Um dossiê que será divulgado nesta segunda-feira (26) pela Associação Nacional de Travestis e Transexuais (Antra) aponta que ao menos 80 pessoas trans e travestis foram assassinadas no Brasil em 2025. Apesar de o número representar uma queda de 34,4% em relação às 122 mortes registradas em 2024, a entidade alerta que o país segue, pelo 17º ano consecutivo, como o mais perigoso do mundo para essa população.
De acordo com o levantamento, a vítima mais jovem tinha 13 anos. O perfil predominante dos assassinatos envolve jovens trans negras, empobrecidas, nordestinas, mortas principalmente em espaços públicos e, em muitos casos, com requintes de crueldade.
Estados com mais registros
Ceará e Minas Gerais lideram o ranking, com oito mortes em cada estado. Em seguida aparecem Bahia e Pernambuco, com sete casos cada. Maranhão, Pará e Goiás registraram cinco assassinatos cada um. Já Paraíba, Paraná, Rio Grande do Norte e São Paulo contabilizaram quatro mortes.
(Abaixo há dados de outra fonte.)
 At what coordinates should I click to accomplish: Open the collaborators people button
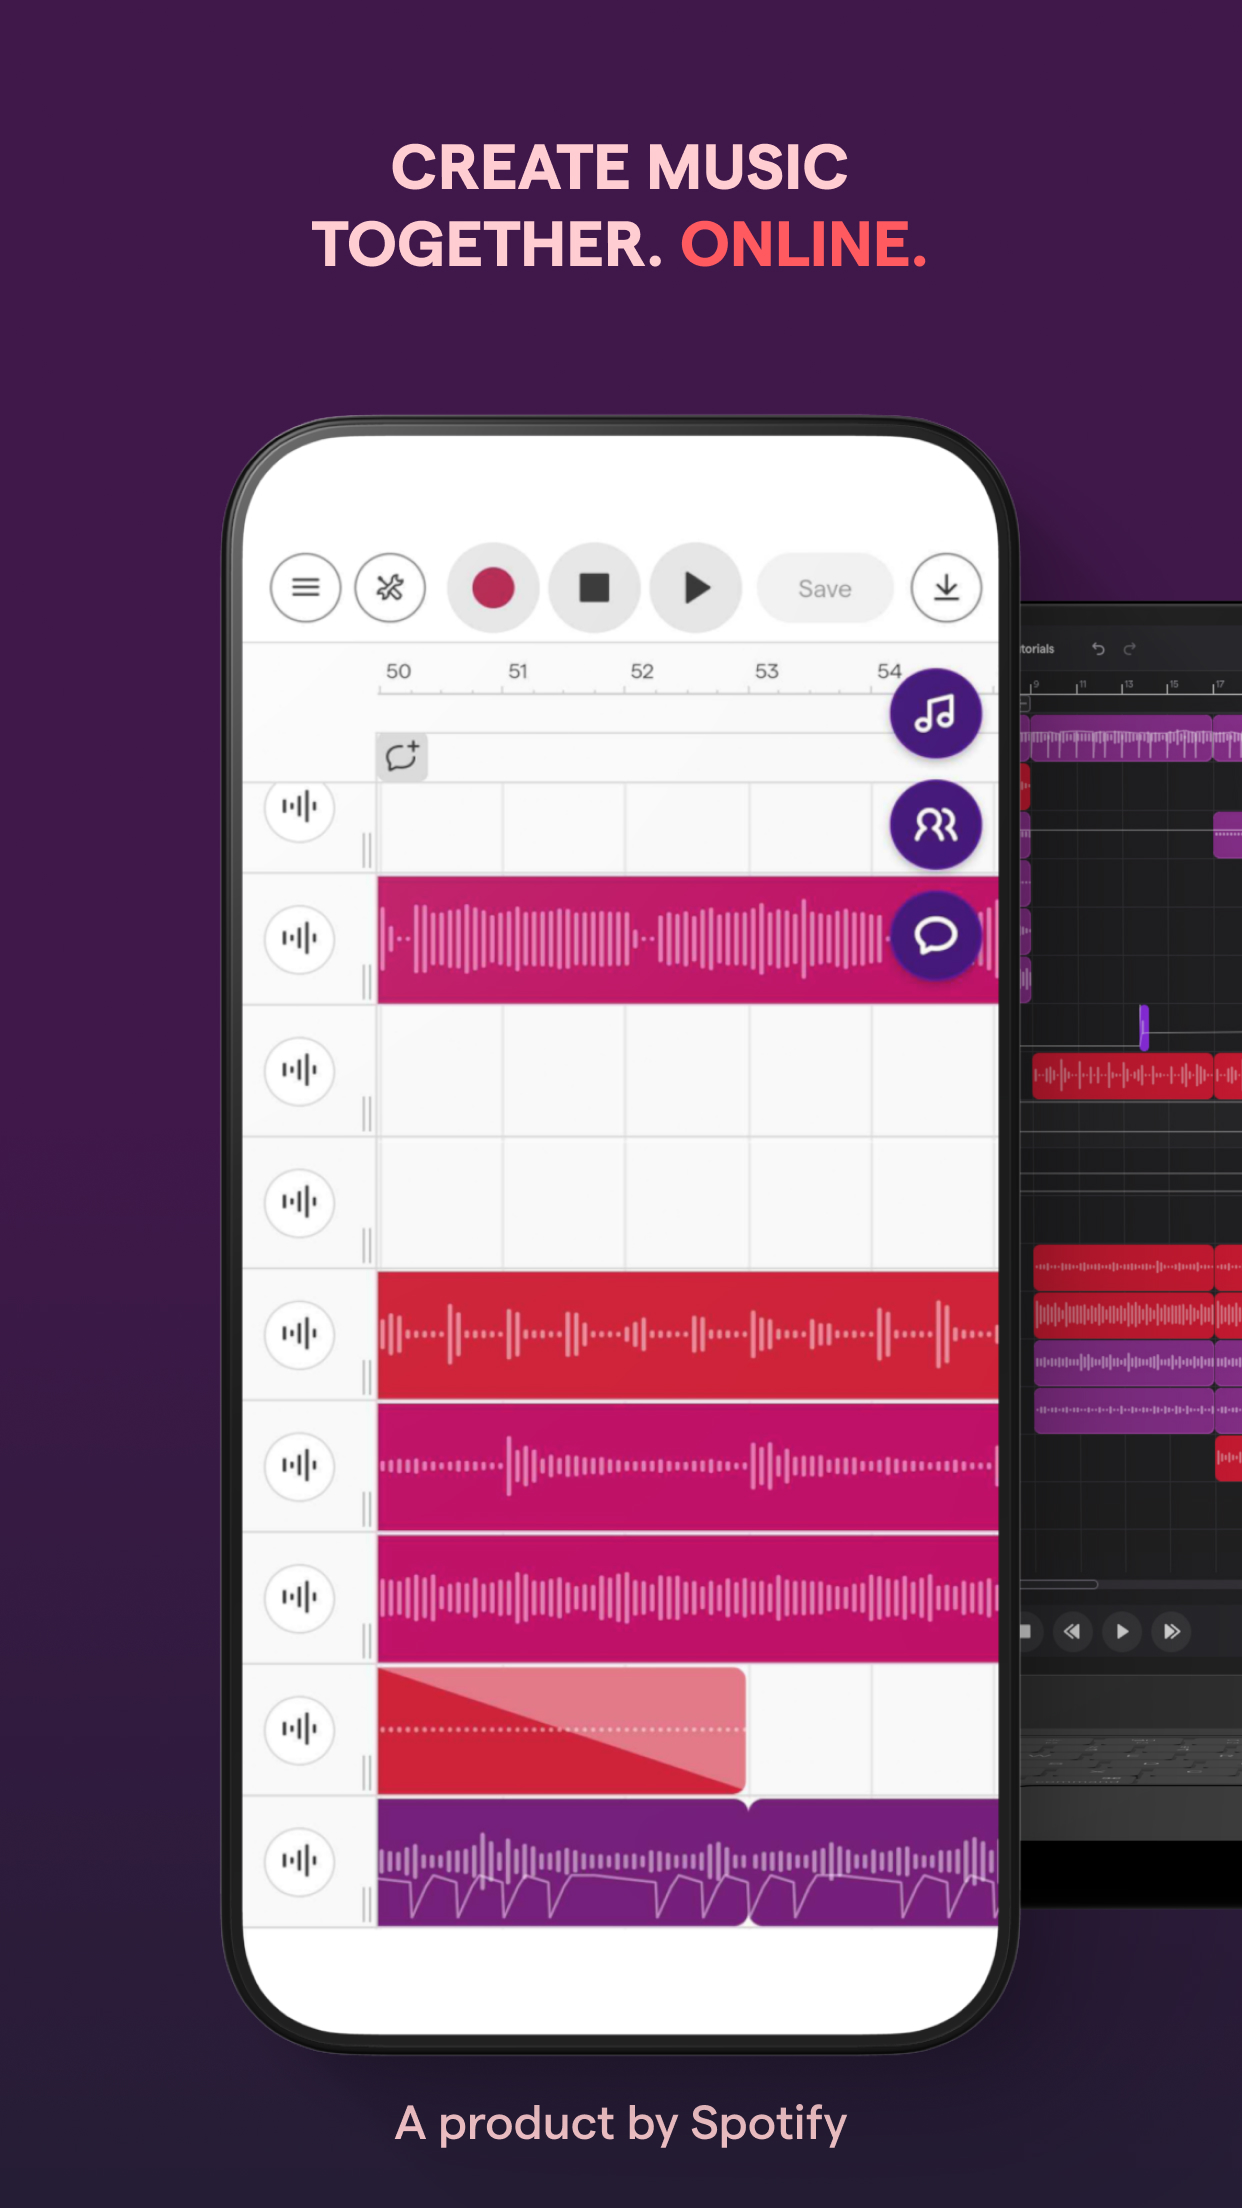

Outros estados, como Mato Grosso, Rio de Janeiro, Alagoas, Distrito Federal, Espírito Santo e Mato Grosso do Sul, tiveram três registros cada. Amazonas, Amapá, Santa Catarina, Sergipe e Rio Grande do Sul aparecem com um caso. Em Acre, Rondônia, Tocantins, Roraima e Piauí, não foram encontrados registros, dado que a Antra ressalta não representar ausência de violência, mas possível apagamento estatístico.
Do total de vítimas em 2025, 77 eram travestis ou mulheres trans/transexuais, e três homens trans ou pessoas transmasculinas.
Subnotificação e invisibilidade
O dossiê foi elaborado a partir de reportagens, redes sociais e fontes não governamentais, já que, segundo a Antra, o Estado brasileiro ainda não produz dados oficiais com recorte de identidade de gênero. A entidade reconhece um alto risco de subnotificação.